Task brief: Copy out every line in the rows below that contains the word "width".

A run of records
_____

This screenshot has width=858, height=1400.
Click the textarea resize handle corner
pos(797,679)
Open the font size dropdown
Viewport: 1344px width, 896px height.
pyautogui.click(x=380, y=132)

_____

The answer:
This screenshot has width=858, height=1400.
Viewport: 1344px width, 896px height.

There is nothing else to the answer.